On Saturday night I attended the Litchfield Jazz Festival in Goshen, CT, and had the privilege of seeing Dave Brubeck perform. For those who don’t know, he is a world-famous jazz pianist who is now 87 years old.

From the moment Brubeck laid his fingers on the piano keys, I was mesmerized. And it wasn’t just the music, although he did play the most beautiful rendition of “Somewhere Over the Rainbow” I will ever hear. What I found most inspiring and transfixing was the look on Brubeck’s face. As he performed and watched members of his quartet perform, he wore a look of pure, unadulterated joy. It is the look of someone who is doing what he loves most in the world and appreciating every glorious minute of it.

I can’t help but believe that everyone deserves the opportunity to experience that feeling, whether they find it by playing music or writing a flawless sentence or building the perfect code or delivering a heart-stopping closing argument.

It’s hard to think there is anything better than doing what you love every day. Amazingly, as if he had to do anything else that night to impress me, Brubeck reminded me that there is something better. Near the end of his performance, he announced that a 12-year-old boy named Dakota, a member of the jazz camp accompanying the festival, had asked to play his saxophone with Brubeck.

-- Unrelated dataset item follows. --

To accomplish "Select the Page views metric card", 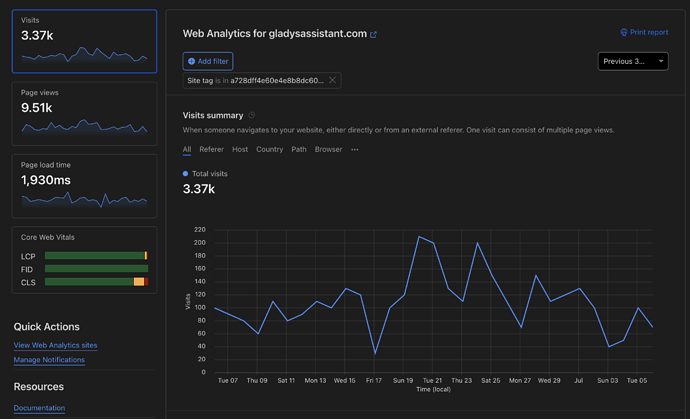I will tap(84, 114).
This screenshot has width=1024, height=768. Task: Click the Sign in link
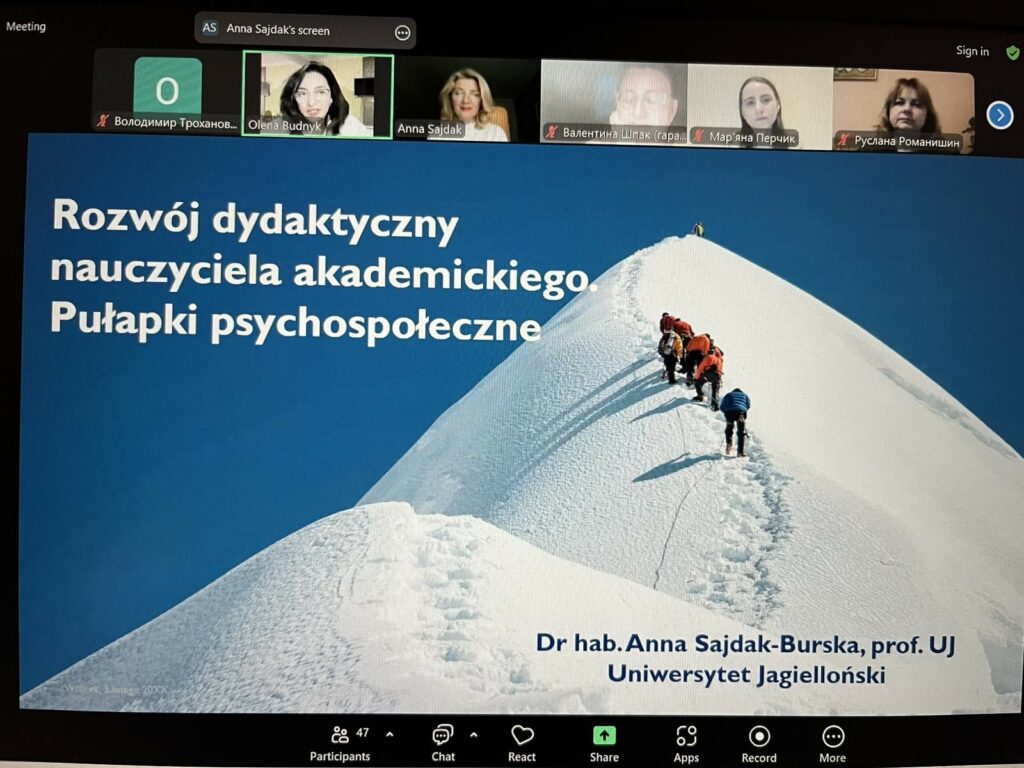(x=972, y=51)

The audience laughed at the adorable audacity of the kid, and then Brubeck surprised us all by inviting the 12-year-old up to the stage.

The kid played a song with Dave Brubeck and his quartet — no doubt a moment he’ll remember for the rest of his life — and then Dave Brubeck, beaming even more than the boy, said:

“Dakota, thank you for inspiring me.”

And that, the joy of supporting someone else in the discovery of his calling — especially someone younger (in this case, 75 years younger) — is the only thing better than finding that joy yourself.

That is the best way I can explain why I do what I do. And why I hope to still be doing it when I’m 87 years old.

Thank you, Dave Brubeck.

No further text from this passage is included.